● YOUR GOAL:
Present every line of the items below as a Markdown table, skipping blank lines, with a "Row" column numbering each line and a "Line" column holding its text.

● DATA SECTION:
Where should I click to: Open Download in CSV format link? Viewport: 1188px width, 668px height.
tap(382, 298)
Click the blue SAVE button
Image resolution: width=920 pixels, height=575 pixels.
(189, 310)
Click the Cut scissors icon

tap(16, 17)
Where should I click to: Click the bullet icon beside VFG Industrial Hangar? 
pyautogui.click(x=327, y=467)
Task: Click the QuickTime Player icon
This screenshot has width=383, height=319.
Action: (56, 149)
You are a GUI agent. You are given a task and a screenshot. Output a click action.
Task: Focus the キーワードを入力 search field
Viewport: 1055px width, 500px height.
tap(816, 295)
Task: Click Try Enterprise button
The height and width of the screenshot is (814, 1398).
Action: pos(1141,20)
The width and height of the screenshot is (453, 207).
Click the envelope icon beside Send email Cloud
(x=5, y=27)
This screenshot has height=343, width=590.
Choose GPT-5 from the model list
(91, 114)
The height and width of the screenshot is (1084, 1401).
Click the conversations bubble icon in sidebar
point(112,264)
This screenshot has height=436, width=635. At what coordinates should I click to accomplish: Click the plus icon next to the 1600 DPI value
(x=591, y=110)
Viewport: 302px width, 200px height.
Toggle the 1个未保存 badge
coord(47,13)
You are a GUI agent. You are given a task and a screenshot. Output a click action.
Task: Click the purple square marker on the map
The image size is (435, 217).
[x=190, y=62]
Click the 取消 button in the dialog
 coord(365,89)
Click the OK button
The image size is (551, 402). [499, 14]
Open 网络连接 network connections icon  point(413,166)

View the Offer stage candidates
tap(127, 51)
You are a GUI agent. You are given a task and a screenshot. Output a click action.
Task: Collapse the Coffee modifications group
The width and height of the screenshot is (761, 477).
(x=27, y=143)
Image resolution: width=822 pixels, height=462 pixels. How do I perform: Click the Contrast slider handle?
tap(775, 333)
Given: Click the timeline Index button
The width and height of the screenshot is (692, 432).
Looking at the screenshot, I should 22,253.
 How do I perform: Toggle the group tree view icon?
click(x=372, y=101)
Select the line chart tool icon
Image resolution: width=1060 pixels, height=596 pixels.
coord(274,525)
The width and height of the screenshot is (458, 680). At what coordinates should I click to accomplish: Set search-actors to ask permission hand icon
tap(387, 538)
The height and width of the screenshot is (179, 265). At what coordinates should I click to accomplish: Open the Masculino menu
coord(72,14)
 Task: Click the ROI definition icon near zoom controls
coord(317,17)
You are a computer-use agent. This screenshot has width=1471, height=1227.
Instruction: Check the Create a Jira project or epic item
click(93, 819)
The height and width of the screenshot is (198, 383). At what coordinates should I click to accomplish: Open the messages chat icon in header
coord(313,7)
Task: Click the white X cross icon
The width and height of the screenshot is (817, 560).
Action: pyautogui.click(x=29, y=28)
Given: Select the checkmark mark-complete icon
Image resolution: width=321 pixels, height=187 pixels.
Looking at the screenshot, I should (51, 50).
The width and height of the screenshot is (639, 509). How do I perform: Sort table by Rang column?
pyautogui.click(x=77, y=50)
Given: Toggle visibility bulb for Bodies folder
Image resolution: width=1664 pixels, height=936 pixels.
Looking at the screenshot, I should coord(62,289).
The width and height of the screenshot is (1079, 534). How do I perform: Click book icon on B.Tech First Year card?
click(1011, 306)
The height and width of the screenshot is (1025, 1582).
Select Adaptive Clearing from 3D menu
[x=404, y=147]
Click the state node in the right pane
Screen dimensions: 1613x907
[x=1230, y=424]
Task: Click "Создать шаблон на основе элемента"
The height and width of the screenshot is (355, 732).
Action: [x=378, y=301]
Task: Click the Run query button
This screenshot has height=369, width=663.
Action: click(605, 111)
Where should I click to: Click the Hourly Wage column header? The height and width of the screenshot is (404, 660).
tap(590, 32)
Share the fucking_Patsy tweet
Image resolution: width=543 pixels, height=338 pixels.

● THE SOLUTION:
| Row | Line |
|---|---|
| 1 | Where should I click to: Open Download in CSV format link? Viewport: 1188px width, 668px height. |
| 2 | tap(382, 298) |
| 3 | Click the blue SAVE button |
| 4 | Image resolution: width=920 pixels, height=575 pixels. |
| 5 | (189, 310) |
| 6 | Click the Cut scissors icon |
| 7 | tap(16, 17) |
| 8 | Where should I click to: Click the bullet icon beside VFG Industrial Hangar?  |
| 9 | pyautogui.click(x=327, y=467) |
| 10 | Task: Click the QuickTime Player icon |
| 11 | This screenshot has width=383, height=319. |
| 12 | Action: (56, 149) |
| 13 | You are a GUI agent. You are given a task and a screenshot. Output a click action. |
| 14 | Task: Focus the キーワードを入力 search field |
| 15 | Viewport: 1055px width, 500px height. |
| 16 | tap(816, 295) |
| 17 | Task: Click Try Enterprise button |
| 18 | The height and width of the screenshot is (814, 1398). |
| 19 | Action: pos(1141,20) |
| 20 | The width and height of the screenshot is (453, 207). |
| 21 | Click the envelope icon beside Send email Cloud |
| 22 | (x=5, y=27) |
| 23 | This screenshot has height=343, width=590. |
| 24 | Choose GPT-5 from the model list |
| 25 | (91, 114) |
| 26 | The height and width of the screenshot is (1084, 1401). |
| 27 | Click the conversations bubble icon in sidebar |
| 28 | point(112,264) |
| 29 | This screenshot has height=436, width=635. At what coordinates should I click to accomplish: Click the plus icon next to the 1600 DPI value |
| 30 | (x=591, y=110) |
| 31 | Viewport: 302px width, 200px height. |
| 32 | Toggle the 1个未保存 badge |
| 33 | coord(47,13) |
| 34 | You are a GUI agent. You are given a task and a screenshot. Output a click action. |
| 35 | Task: Click the purple square marker on the map |
| 36 | The image size is (435, 217). |
| 37 | [x=190, y=62] |
| 38 | Click the 取消 button in the dialog |
| 39 |  coord(365,89) |
| 40 | Click the OK button |
| 41 | The image size is (551, 402). [499, 14] |
| 42 | Open 网络连接 network connections icon  point(413,166) |
| 43 | View the Offer stage candidates |
| 44 | tap(127, 51) |
| 45 | You are a GUI agent. You are given a task and a screenshot. Output a click action. |
| 46 | Task: Collapse the Coffee modifications group |
| 47 | The width and height of the screenshot is (761, 477). |
| 48 | (x=27, y=143) |
| 49 | Image resolution: width=822 pixels, height=462 pixels. How do I perform: Click the Contrast slider handle? |
| 50 | tap(775, 333) |
| 51 | Given: Click the timeline Index button |
| 52 | The width and height of the screenshot is (692, 432). |
| 53 | Looking at the screenshot, I should 22,253. |
| 54 |  How do I perform: Toggle the group tree view icon? |
| 55 | click(x=372, y=101) |
| 56 | Select the line chart tool icon |
| 57 | Image resolution: width=1060 pixels, height=596 pixels. |
| 58 | coord(274,525) |
| 59 | The width and height of the screenshot is (458, 680). At what coordinates should I click to accomplish: Set search-actors to ask permission hand icon |
| 60 | tap(387, 538) |
| 61 | The height and width of the screenshot is (179, 265). At what coordinates should I click to accomplish: Open the Masculino menu |
| 62 | coord(72,14) |
| 63 |  Task: Click the ROI definition icon near zoom controls |
| 64 | coord(317,17) |
| 65 | You are a computer-use agent. This screenshot has width=1471, height=1227. |
| 66 | Instruction: Check the Create a Jira project or epic item |
| 67 | click(93, 819) |
| 68 | The height and width of the screenshot is (198, 383). At what coordinates should I click to accomplish: Open the messages chat icon in header |
| 69 | coord(313,7) |
| 70 | Task: Click the white X cross icon |
| 71 | The width and height of the screenshot is (817, 560). |
| 72 | Action: pyautogui.click(x=29, y=28) |
| 73 | Given: Select the checkmark mark-complete icon |
| 74 | Image resolution: width=321 pixels, height=187 pixels. |
| 75 | Looking at the screenshot, I should (51, 50). |
| 76 | The width and height of the screenshot is (639, 509). How do I perform: Sort table by Rang column? |
| 77 | pyautogui.click(x=77, y=50) |
| 78 | Given: Toggle visibility bulb for Bodies folder |
| 79 | Image resolution: width=1664 pixels, height=936 pixels. |
| 80 | Looking at the screenshot, I should coord(62,289). |
| 81 | The width and height of the screenshot is (1079, 534). How do I perform: Click book icon on B.Tech First Year card? |
| 82 | click(1011, 306) |
| 83 | The height and width of the screenshot is (1025, 1582). |
| 84 | Select Adaptive Clearing from 3D menu |
| 85 | [x=404, y=147] |
| 86 | Click the state node in the right pane |
| 87 | Screen dimensions: 1613x907 |
| 88 | [x=1230, y=424] |
| 89 | Task: Click "Создать шаблон на основе элемента" |
| 90 | The height and width of the screenshot is (355, 732). |
| 91 | Action: [x=378, y=301] |
| 92 | Task: Click the Run query button |
| 93 | This screenshot has height=369, width=663. |
| 94 | Action: click(605, 111) |
| 95 | Where should I click to: Click the Hourly Wage column header? The height and width of the screenshot is (404, 660). |
| 96 | tap(590, 32) |
| 97 | Share the fucking_Patsy tweet |
| 98 | Image resolution: width=543 pixels, height=338 pixels. |